### Directions for this task
Set down exactly the lines below between the line holding "Task: Click the five-star rating icons" and the line holding "You are a computer-use agent. This", inclusive; no other line belongs in the answer.

### Collected data
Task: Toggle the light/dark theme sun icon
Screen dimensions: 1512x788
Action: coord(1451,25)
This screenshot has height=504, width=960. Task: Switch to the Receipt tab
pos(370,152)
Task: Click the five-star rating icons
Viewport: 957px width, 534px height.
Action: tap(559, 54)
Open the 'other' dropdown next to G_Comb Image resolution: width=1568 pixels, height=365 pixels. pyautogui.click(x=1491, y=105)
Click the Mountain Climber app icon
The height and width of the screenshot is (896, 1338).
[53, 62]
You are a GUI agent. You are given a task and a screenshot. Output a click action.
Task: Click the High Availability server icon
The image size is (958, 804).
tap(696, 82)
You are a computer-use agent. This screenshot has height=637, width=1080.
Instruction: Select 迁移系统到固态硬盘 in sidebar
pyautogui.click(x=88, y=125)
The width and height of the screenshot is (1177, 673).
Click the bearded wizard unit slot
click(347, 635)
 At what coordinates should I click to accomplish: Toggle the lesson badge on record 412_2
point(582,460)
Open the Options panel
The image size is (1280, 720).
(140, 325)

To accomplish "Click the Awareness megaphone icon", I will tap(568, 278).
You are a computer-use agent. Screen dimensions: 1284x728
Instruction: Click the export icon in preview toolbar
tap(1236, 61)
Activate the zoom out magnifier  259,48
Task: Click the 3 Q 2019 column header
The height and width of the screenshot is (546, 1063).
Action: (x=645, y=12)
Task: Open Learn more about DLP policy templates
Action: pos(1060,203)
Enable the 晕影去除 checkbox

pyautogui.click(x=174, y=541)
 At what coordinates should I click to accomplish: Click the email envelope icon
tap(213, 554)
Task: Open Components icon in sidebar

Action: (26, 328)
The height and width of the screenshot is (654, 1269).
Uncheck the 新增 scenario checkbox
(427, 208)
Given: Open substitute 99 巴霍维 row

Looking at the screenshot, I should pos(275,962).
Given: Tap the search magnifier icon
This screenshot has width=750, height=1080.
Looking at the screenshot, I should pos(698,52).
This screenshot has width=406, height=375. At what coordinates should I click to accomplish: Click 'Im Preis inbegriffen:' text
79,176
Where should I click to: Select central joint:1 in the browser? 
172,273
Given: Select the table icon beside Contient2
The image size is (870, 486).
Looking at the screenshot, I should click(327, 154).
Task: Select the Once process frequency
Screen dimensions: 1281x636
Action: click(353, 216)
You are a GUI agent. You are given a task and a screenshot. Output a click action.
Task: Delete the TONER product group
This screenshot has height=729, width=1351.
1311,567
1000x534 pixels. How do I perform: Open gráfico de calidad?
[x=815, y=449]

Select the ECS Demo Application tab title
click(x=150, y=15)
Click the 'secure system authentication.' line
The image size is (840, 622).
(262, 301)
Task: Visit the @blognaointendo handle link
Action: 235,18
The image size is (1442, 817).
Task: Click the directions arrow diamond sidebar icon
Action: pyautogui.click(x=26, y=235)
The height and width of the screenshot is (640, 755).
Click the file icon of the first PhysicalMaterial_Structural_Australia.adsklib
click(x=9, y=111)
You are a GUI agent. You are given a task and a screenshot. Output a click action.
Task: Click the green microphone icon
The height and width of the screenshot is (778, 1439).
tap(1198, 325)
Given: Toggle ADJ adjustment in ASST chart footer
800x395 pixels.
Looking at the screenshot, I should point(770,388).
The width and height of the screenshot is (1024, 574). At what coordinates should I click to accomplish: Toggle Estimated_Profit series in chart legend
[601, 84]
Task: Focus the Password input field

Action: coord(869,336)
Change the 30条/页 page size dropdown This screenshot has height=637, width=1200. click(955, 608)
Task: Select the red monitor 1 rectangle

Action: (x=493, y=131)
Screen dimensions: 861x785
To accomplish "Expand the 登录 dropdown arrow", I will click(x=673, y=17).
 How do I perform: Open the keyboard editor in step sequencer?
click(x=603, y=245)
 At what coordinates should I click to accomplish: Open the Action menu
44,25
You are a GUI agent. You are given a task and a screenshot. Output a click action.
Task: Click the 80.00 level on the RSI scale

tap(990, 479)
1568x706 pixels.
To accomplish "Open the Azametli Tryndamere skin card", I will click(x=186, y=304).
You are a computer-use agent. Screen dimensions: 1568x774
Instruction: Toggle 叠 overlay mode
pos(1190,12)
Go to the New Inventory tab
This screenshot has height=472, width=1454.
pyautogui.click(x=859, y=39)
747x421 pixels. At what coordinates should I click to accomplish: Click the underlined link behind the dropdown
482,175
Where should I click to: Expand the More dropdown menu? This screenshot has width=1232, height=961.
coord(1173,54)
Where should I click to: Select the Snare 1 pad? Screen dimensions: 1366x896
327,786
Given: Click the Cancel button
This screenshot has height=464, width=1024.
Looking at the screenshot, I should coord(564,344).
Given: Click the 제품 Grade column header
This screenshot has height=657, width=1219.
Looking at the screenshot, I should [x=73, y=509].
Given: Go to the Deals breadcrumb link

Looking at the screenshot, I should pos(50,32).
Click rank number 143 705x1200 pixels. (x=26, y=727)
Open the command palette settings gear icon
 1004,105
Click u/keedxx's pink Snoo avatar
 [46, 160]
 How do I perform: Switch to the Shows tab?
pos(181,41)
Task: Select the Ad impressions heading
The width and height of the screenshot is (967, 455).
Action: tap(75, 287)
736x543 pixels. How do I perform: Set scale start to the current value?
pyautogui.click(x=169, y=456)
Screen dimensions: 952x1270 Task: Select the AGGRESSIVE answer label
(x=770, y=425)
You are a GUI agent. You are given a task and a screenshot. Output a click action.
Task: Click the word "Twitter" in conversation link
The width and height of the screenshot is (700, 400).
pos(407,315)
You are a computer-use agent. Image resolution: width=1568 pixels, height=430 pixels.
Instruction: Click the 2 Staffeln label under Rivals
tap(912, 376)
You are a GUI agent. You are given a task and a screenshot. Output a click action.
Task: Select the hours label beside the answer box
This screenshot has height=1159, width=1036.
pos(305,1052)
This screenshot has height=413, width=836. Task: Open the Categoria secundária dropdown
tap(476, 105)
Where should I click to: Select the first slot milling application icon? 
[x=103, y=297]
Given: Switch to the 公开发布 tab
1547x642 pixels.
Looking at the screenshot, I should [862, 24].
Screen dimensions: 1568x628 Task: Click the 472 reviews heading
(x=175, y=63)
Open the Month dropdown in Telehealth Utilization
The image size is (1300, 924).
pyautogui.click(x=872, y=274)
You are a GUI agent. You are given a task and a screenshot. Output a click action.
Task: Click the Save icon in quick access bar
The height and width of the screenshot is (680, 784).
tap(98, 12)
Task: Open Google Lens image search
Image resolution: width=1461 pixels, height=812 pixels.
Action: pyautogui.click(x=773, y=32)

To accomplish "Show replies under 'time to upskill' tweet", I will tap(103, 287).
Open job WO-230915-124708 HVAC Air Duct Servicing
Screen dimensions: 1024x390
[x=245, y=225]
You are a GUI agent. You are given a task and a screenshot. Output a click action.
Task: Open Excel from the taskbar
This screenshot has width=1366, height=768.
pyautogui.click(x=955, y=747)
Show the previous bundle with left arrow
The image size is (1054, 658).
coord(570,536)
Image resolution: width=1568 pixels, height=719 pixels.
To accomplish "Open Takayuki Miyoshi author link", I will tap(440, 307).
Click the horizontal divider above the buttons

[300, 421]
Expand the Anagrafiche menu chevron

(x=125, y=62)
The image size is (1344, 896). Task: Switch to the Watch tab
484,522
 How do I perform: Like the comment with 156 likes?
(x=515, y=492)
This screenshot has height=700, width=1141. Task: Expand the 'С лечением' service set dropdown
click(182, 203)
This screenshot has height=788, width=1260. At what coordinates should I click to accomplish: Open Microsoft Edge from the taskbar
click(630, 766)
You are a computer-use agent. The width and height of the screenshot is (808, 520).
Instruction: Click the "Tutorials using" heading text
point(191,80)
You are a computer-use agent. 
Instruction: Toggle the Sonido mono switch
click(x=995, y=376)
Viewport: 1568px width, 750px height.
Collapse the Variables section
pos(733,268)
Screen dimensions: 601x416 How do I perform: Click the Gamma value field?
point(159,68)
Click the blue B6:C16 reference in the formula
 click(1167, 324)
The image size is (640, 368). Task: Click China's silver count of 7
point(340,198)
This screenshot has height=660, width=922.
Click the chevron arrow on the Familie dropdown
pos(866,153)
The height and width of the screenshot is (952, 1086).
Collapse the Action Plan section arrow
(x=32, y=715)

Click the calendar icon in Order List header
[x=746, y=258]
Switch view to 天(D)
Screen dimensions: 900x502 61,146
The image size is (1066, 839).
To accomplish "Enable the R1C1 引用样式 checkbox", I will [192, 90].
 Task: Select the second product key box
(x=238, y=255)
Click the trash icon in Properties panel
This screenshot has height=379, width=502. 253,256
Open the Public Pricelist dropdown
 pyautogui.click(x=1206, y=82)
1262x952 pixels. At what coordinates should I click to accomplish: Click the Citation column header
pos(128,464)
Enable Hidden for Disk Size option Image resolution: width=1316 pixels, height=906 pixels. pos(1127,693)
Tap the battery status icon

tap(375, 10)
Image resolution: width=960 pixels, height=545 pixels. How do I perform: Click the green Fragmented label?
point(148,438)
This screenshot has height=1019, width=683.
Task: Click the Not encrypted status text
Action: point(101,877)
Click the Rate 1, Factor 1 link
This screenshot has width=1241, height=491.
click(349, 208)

### Solution for this problem
Task: Click the five-star rating icons
Viewport: 957px width, 534px height.
Action: tap(559, 54)
Open the 'other' dropdown next to G_Comb Image resolution: width=1568 pixels, height=365 pixels. pyautogui.click(x=1491, y=105)
Click the Mountain Climber app icon
The height and width of the screenshot is (896, 1338).
[53, 62]
You are a GUI agent. You are given a task and a screenshot. Output a click action.
Task: Click the High Availability server icon
The image size is (958, 804).
tap(696, 82)
You are a computer-use agent. This screenshot has height=637, width=1080.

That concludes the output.